In the START study, immediate combination antiretroviral therapy (cART) reduced cancer risk by 64%. We hypothesized that risk reduction was higher for infection-related cancer and determined by differences in CD4 counts and HIV RNA between the study arms.
Incident malignancies in START were categorized into infection-related and infection-unrelated cancer. We used Cox models to assess factors associated with both cancer categories. We used sequential adjustment for baseline covariates, cancer risk factors and HIV-specific variables to investigate potential mediators of cancer risk reduction with immediate cART.

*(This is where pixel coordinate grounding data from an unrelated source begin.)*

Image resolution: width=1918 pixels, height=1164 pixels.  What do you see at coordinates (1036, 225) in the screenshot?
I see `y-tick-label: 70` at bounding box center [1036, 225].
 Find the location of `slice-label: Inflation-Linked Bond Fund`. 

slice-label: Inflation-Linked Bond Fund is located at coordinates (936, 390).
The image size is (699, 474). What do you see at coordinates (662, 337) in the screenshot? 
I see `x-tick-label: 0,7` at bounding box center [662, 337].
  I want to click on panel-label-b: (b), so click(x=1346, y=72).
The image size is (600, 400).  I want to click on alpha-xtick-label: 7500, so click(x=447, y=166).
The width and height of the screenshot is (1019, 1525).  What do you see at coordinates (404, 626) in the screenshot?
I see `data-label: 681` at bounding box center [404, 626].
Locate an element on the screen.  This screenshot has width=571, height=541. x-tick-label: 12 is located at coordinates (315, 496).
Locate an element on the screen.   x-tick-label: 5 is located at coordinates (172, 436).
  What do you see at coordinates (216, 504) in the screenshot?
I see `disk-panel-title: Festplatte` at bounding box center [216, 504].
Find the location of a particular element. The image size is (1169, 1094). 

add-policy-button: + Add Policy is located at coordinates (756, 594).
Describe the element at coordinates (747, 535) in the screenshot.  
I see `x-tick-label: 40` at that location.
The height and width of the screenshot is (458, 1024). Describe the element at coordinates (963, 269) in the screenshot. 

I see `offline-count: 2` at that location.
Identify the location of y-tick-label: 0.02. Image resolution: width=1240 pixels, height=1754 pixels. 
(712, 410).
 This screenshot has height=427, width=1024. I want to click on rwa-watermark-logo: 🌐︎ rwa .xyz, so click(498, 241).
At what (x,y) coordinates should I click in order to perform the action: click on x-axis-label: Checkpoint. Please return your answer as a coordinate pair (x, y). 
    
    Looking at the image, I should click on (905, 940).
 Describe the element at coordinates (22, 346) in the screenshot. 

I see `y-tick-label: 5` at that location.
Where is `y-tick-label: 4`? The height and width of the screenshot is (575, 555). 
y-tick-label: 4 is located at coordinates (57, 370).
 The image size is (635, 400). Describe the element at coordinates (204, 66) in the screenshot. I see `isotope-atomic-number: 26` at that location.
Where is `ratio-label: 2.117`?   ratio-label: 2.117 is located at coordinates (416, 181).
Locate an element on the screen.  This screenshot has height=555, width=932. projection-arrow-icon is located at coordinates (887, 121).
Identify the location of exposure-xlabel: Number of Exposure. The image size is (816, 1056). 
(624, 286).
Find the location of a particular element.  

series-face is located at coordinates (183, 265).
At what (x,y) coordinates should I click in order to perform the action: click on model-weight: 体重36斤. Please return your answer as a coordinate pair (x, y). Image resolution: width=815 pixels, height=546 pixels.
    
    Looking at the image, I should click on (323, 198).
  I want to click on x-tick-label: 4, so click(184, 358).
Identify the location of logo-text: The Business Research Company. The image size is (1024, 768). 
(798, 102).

There were 14 cancers among persons randomized to immediate cART (6 infection-related and 8 infection-unrelated) and 39 cancers in the deferred arm (23 infection-related and 16 infection-unrelated) (Hazard Ratios; 95% CI; of immediate vs deferred cART initiation were 0.26; 0.11-0.64; for infection-related and 0.49; 0.21-1.15; for infection-unrelated cancer). Independent predictors of infection-related cancer were older age, higher BMI, low-middle income region, HIV RNA and baseline CD8 count. Older age and baseline CD8 count were independent predictors of infection-unrelated cancer. Adjustment for latest HIV RNA level had little impact on the protective effect of immediate cART on infection-related cancer. Adjustment for latest HIV RNA level, but not for CD4 count or cancer risk factors, attenuated the effect of immediate cART on infection-unrelated cancer.
Immediate cART initiation significantly reduces risk of cancer. Though limited by small sample size, this benefit doesn’t appear to be solely attributable to HIV RNA suppression and may be also mediated by other mechanisms.